The parliamentary panel set up to look into the debatable cyber-crime bill cleared it to go to the National Assembly for final approval, amidst reservations of members of the panel to not had a chance to look at the final draft. National Assembly’s Standing Committee on Information Technology approved the Cyber Crimes Bill 2015 for a second time after lightly amending some clauses. Ever since its submission by the Ministry of Information and Technology, the prevention of Electronic Crimes Bill (PECB) 2015 has been a cause of uproar by those who realize the disastrous implications of its ambiguously worded precepts.
If we look into detail, we would be able to know that formation of this bill is questionable and it could end up facing severe criticism by the masses. Sections 17 and 18: Political criticism and political expression in the form of analysis, commentary, blogs and cartoons, caricatures, memes, has been criminalised. Section 19: Any person who tests system security will be an offender. Section 20: Obscene’ or ‘immoral’ messages on Facebook, Twitter, and other social platforms, have been made offences without defining obscenity or immorality; thus giving sweeping powers to investigating agencies to implicate anyone on these charges. Section 21: Sending an email or message without the recipient’s permission will become an offence.

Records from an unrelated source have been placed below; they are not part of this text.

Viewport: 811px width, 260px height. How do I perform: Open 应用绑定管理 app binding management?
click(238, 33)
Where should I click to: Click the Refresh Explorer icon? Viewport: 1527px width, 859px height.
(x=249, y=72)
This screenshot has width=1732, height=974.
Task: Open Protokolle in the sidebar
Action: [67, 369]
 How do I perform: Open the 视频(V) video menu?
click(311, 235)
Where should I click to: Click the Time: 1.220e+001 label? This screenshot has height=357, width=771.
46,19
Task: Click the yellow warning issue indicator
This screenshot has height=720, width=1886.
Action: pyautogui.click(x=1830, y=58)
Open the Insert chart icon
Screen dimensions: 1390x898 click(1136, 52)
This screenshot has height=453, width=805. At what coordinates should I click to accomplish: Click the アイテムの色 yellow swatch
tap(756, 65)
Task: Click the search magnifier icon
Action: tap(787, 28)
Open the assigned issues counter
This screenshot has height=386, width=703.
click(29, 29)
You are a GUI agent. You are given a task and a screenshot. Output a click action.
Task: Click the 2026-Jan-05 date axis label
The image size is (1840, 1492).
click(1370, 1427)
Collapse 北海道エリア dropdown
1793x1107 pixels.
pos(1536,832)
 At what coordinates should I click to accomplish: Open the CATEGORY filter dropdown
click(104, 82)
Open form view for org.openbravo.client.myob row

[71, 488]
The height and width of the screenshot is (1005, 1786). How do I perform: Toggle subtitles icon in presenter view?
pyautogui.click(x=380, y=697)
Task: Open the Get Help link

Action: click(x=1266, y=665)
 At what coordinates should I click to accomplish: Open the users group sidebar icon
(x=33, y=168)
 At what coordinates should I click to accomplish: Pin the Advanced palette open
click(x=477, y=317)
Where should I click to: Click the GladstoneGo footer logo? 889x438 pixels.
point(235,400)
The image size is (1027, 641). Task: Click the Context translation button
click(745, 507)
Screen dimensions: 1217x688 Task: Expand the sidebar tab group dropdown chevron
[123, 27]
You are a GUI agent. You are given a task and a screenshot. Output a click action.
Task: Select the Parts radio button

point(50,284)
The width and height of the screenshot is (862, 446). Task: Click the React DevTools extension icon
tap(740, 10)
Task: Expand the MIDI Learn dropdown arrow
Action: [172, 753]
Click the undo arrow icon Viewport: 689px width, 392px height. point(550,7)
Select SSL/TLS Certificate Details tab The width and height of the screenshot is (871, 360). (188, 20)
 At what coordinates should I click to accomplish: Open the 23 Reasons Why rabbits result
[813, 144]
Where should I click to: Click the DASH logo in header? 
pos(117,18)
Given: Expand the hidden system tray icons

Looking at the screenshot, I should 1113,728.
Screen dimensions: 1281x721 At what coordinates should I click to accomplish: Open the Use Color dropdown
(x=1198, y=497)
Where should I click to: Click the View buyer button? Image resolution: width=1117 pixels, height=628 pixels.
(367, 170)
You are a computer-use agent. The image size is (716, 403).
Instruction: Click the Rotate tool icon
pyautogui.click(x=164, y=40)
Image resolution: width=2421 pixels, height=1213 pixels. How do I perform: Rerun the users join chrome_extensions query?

IT ministry should have consulted with experts for giving a sophisticated shape to the very complex bill. But it seems that inputs from stakeholders, rights activists or actual experts on cybercrime were not considered worthy to be considered. Experts are bashing many provisions of the bill which curtail the freedom of expression. Some say had this bill been drafted in Europe, people would have taken to the streets and protested, unless it was trashed by the government.